Mais en avril 1994, le leader de cette bombe atomique sonore et sociale se crucifie d'un coup de calibre 20 et laisse femme, enfant, groupe et le monde entier qui avait fait de lui un héros, alors qu'il voulait juste faire du rock. Enfin, on ne peut malheureusement contenter tous les connards de la Terre. L'existence-même de Nirvana ne pouvant continuer, les membres restants vont s'isoler, déprimer, panser leurs plaies, et le premier à dégainer un truc valable est Grohl, en 1995, qui va promouvoir son premier album solo post-Nirvana avec une tournée , et qui qui c'est qu'il va prendre avec lui dans le van? Ce bon vieux Pat, tiens!
L'aventure recommence avec les Foo Fighters qui vont enchaîner deux années de concerts, et après le deuxième effort, The Colour and the Shape en 97, Smear est rincé. Il ne peut supporter un rythme aussi soutenu et va quitter le groupe. Il va se tourner vers la télévision où il occupera plusieurs postes de consultant artistique, superviser un biopic sur the Germs qui s'intitule What we do is Secret (sorti en 2007) et s'offrira quelques concerts de réunion de son ancienne formation (avec un chanteur vivant, cette fois, et moins déglingué, quand même).
Mais après un hiatus réconfortant, Pat aura envie de se remettre en danger et rejoindra Grohl et sa bande pour quelques dates, et encore, jamais un concert en entier, entre 2005 et 2009, puis reprendra le chemin des studios pour enregistrer avec sa famille de Foos Wasting lights publié en 2011. Il fait toujours partie de l'équipe, à l'heure où j'écris cette chronique. Mais Pat est un feu follet, il a maintenant 61 ans et n'a plus rien à prouver, si tant est qu'il ait eu un jour quoi que ce soit à prouver.

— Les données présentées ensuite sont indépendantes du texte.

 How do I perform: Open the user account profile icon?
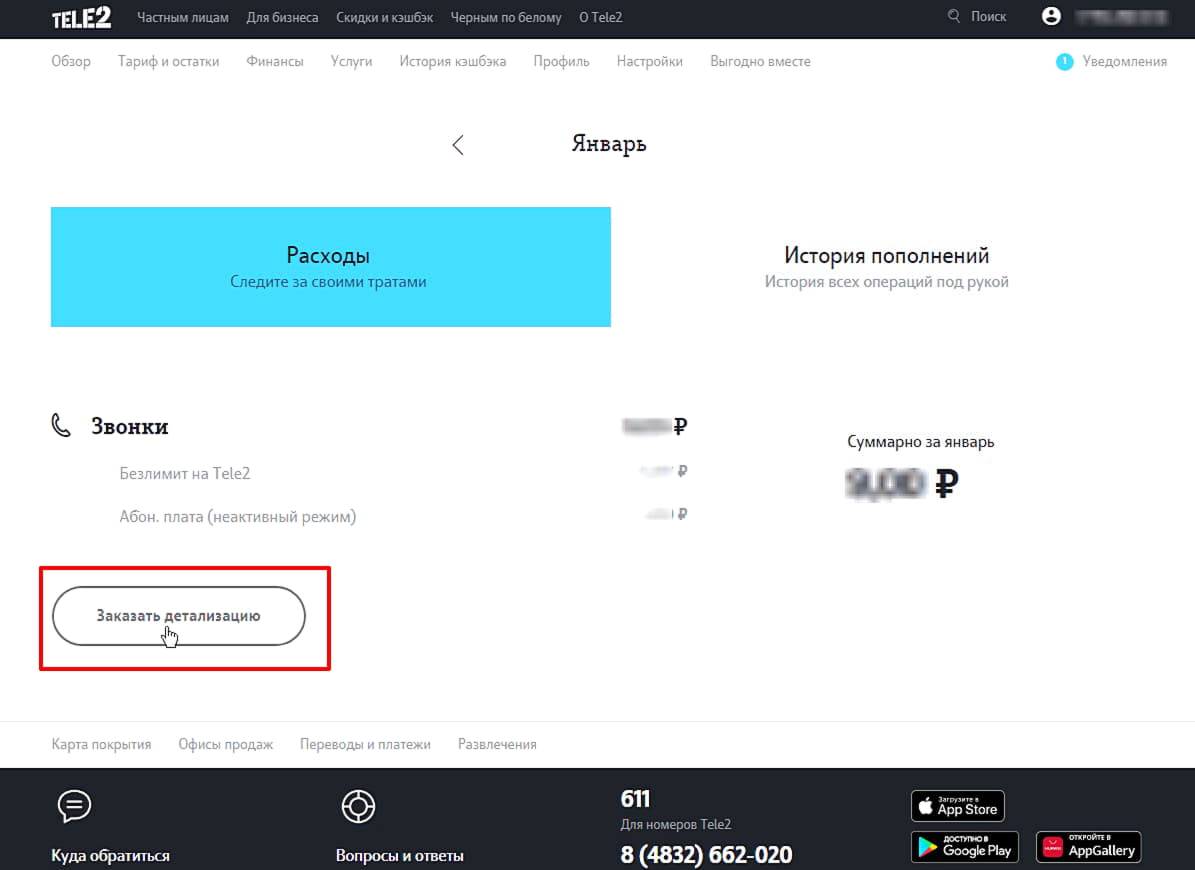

En 2012, le film documentaire Sound City retrace l'histoire du studio où ont été enregistré de nombreuses albums rock et country, notamment Nevermind (rayon country, bien sûr!) et pour l'occase, Nirvana se reforme avec un p'tit nouveau au chant et à la gratte, Sir Paul Mc Cartney. Okay, la vie de Pat Smear est un peu classe.